Pattern 3: Circuit Breaker at the Gateway

[Client] → [Gateway] → [Service A]
                          ↓ (5 consecutive failures)
                    Gateway opens circuit breaker
                    Next requests get instant 503
                    "Service temporarily unavailable"
                          ↓ (after 30 seconds)
                    Gateway tries one request (half-open)
                    Success → close circuit → resume normal
                    Failure → keep circuit open → wait longer

The gateway protects overwhelmed services by short-circuiting requests. Without this, a failing service gets hammered by retries from every client, making recovery harder. Netflix's Zuul implements circuit breakers for every backend service.

Trade-offs Table

Trade-off Choose A Choose B
Centralized vs Distributed auth Gateway auth (single point, consistent) Per-service auth (no SPOF, but inconsistent)
Strict vs Lenient rate limiting Token bucket (allows bursts up to bucket size) Sliding window (strict per-second enforcement)
Gateway BFF vs Client fan-out BFF (one round trip, complex gateway) Direct calls (simpler gateway, more latency)
Canary at gateway vs Blue/Green Canary (gradual rollout, complex routing) Blue/Green (instant switch, simpler but riskier)
Managed vs Self-hosted gateway AWS API Gateway (zero ops, limited customization) Kong/NGINX (full control, ops overhead)
Fat gateway vs Thin gateway Fat (auth + rate limit + transform + BFF) Thin (routing + SSL only, logic in services)

Request Flow

Interview Gotchas

Gotcha 1: Gateway Is Not Optional for Microservices

If you design a microservices architecture without a gateway, the interviewer will ask: "Where does rate limiting happen? Where does authentication happen? How do clients discover services?" Without a gateway, every service must implement auth, rate limiting, CORS, and logging independently. That's a maintenance nightmare.

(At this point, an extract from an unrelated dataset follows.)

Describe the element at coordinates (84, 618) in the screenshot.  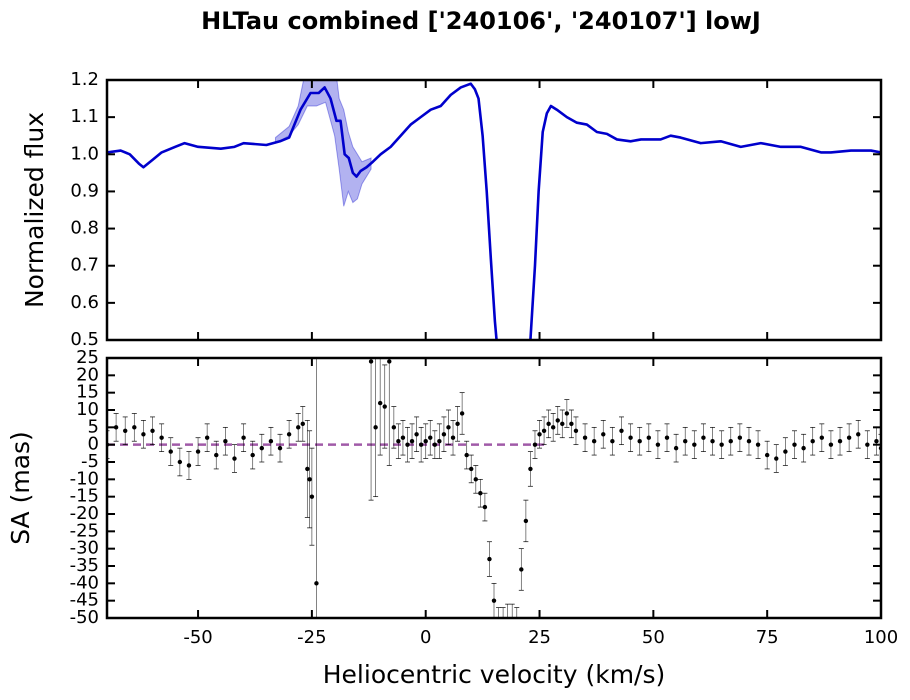
I see `y-tick-label: -50` at that location.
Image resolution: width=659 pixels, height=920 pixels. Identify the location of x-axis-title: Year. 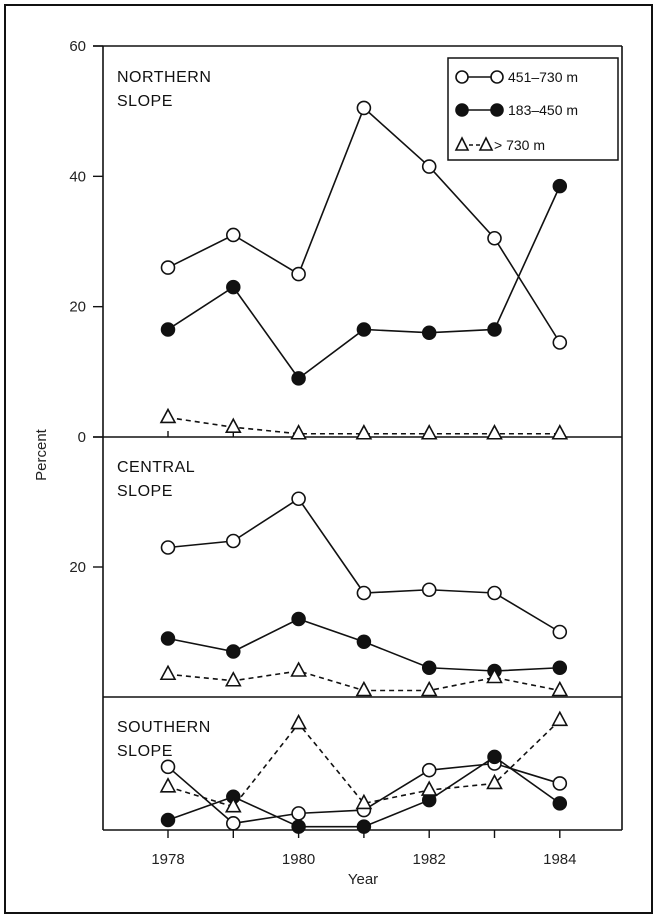
(363, 880).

Gotcha 2: The Gateway Is a Single Point of Failure

Yes, the gateway is a SPOF. That's why production gateways run as a cluster behind a load balancer or DNS failover. Multiple gateway instances, health checks, auto-scaling. If you mention a gateway, mention its HA strategy too.

Gotcha 3: Don't Put Business Logic in the Gateway

The gateway handles cross-cutting concerns: auth, rate limiting, routing, SSL. It should NOT contain business logic like "if order total > $500, require manager approval." That belongs in the service. A gateway with business logic becomes a monolith in disguise.

Gotcha 4: Rate Limiting Needs Distributed State

If your gateway runs as 5 instances, each instance needs to see the same rate limit counters. A user who hits instance 1 and then instance 2 shouldn't get double the quota. Use Redis as the shared counter store. In-memory counters per instance will give inconsistent limits.

Gotcha 5: Auth at the Gateway Doesn't Mean No Auth Downstream

The gateway authenticates — it verifies the token is valid and injects user context. But authorization — "can this user access this resource?" — often belongs in the service. The gateway can't know that user 123 owns document 456. Service-level authorization checks are still needed.